Exercise data:
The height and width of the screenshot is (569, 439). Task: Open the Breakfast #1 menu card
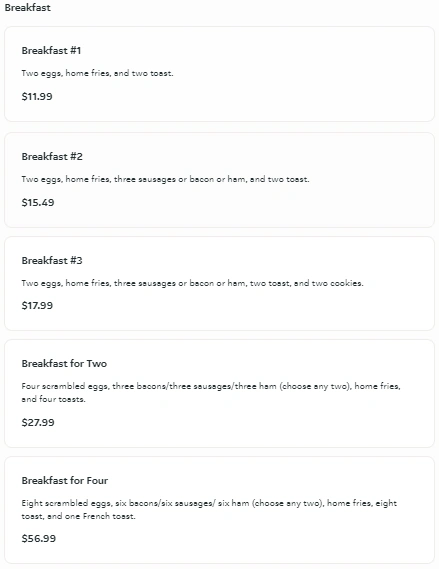pos(219,74)
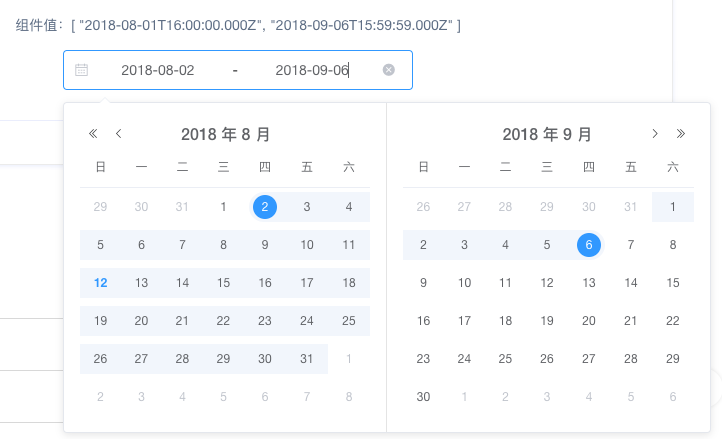Screen dimensions: 722x439
Task: Select September 15 in right calendar
Action: pos(673,282)
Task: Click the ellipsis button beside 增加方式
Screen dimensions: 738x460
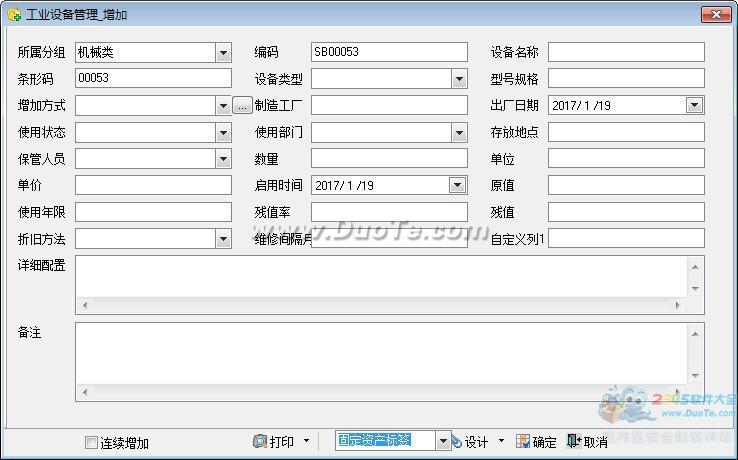Action: (x=243, y=106)
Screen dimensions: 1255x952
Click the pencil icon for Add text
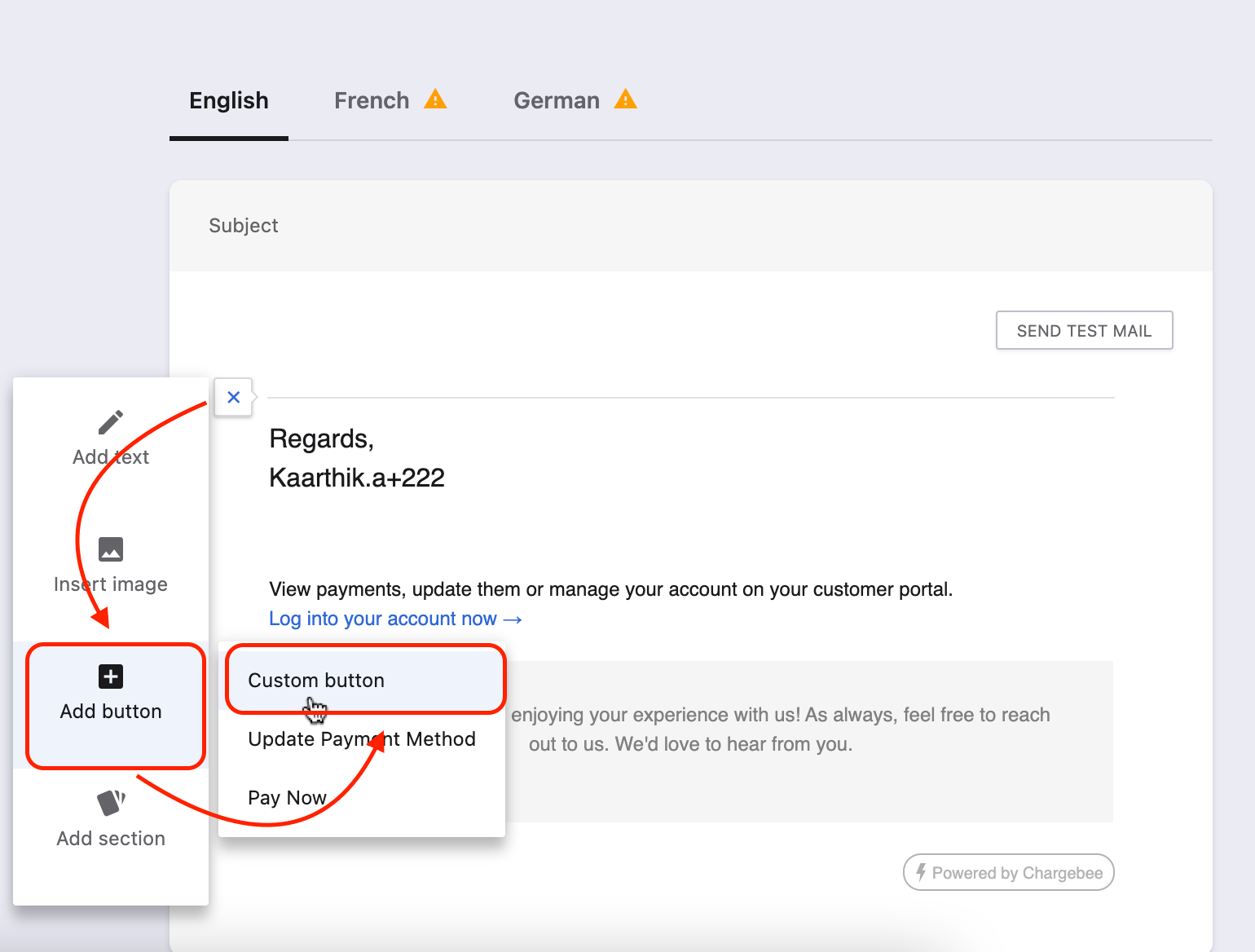click(x=111, y=422)
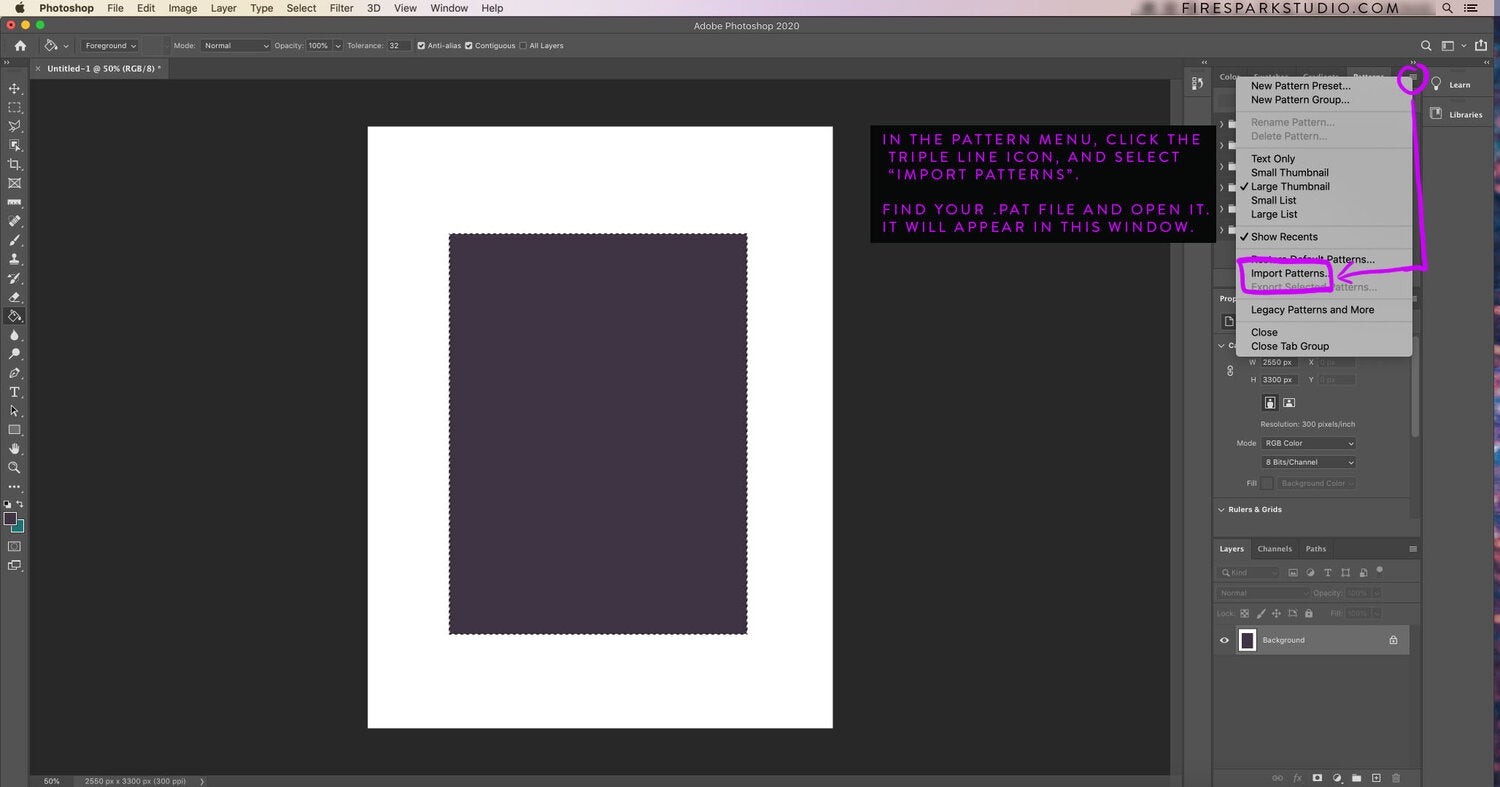Select the Lasso tool

click(x=14, y=125)
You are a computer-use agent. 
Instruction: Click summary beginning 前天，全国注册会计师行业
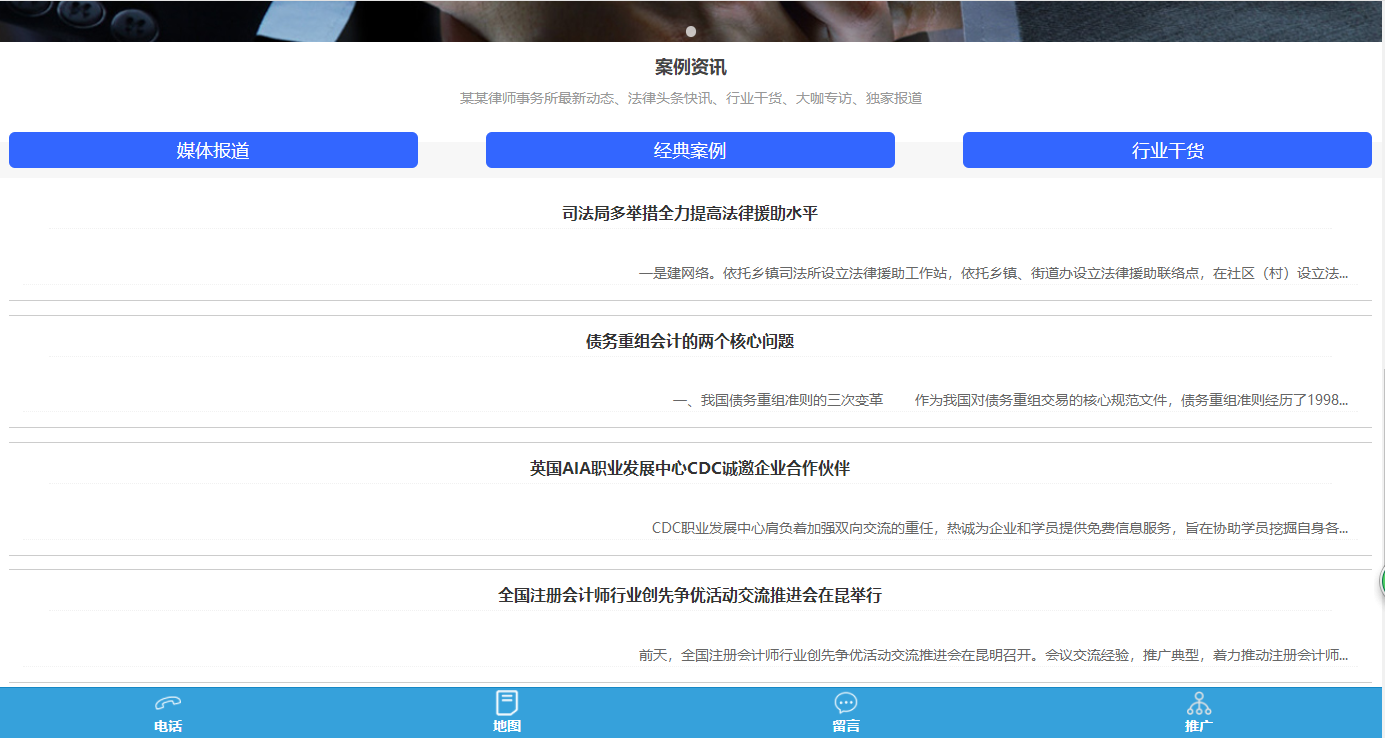pos(993,656)
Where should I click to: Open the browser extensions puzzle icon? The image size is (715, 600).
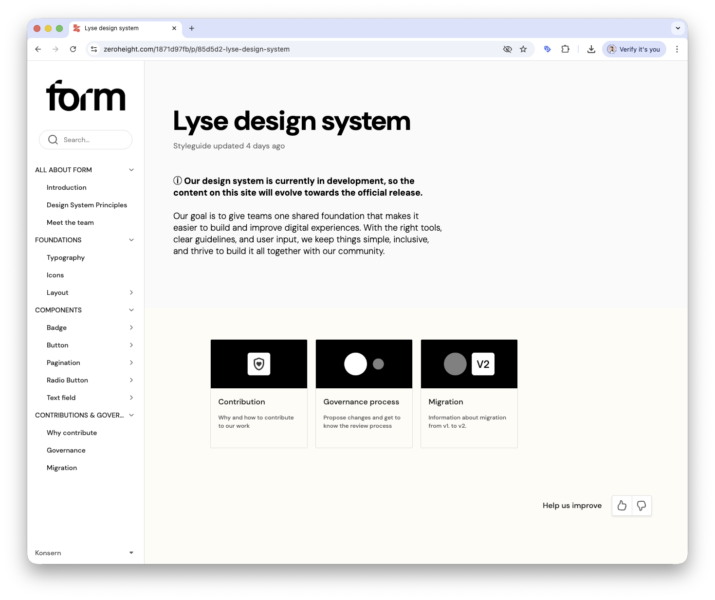tap(565, 49)
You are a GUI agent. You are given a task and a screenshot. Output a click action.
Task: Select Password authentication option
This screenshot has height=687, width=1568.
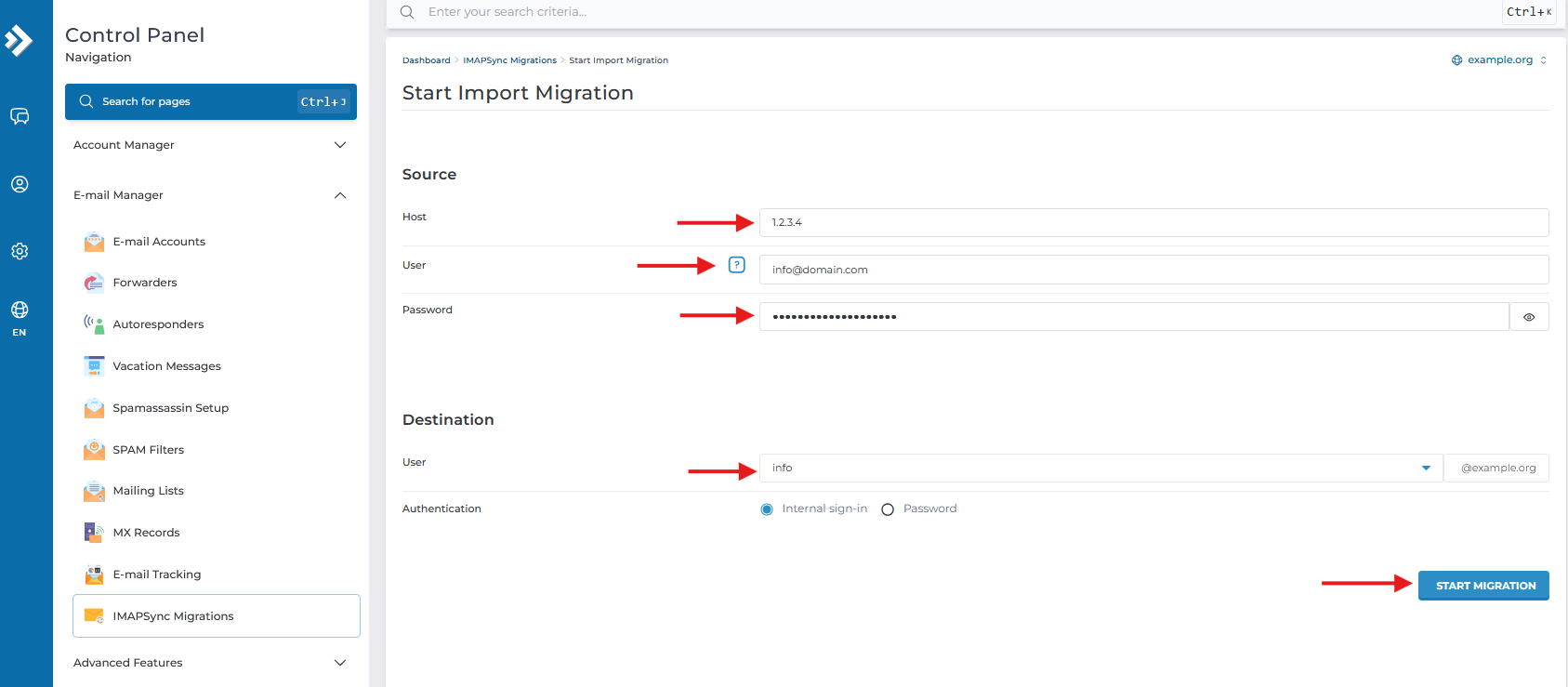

Assignment: Every line in the data above that contains the word "agent" should be copied.

Answer section:
You are a computer-use agent. 
You are a GUI agent. You are given a task and a screenshot. Output a click action.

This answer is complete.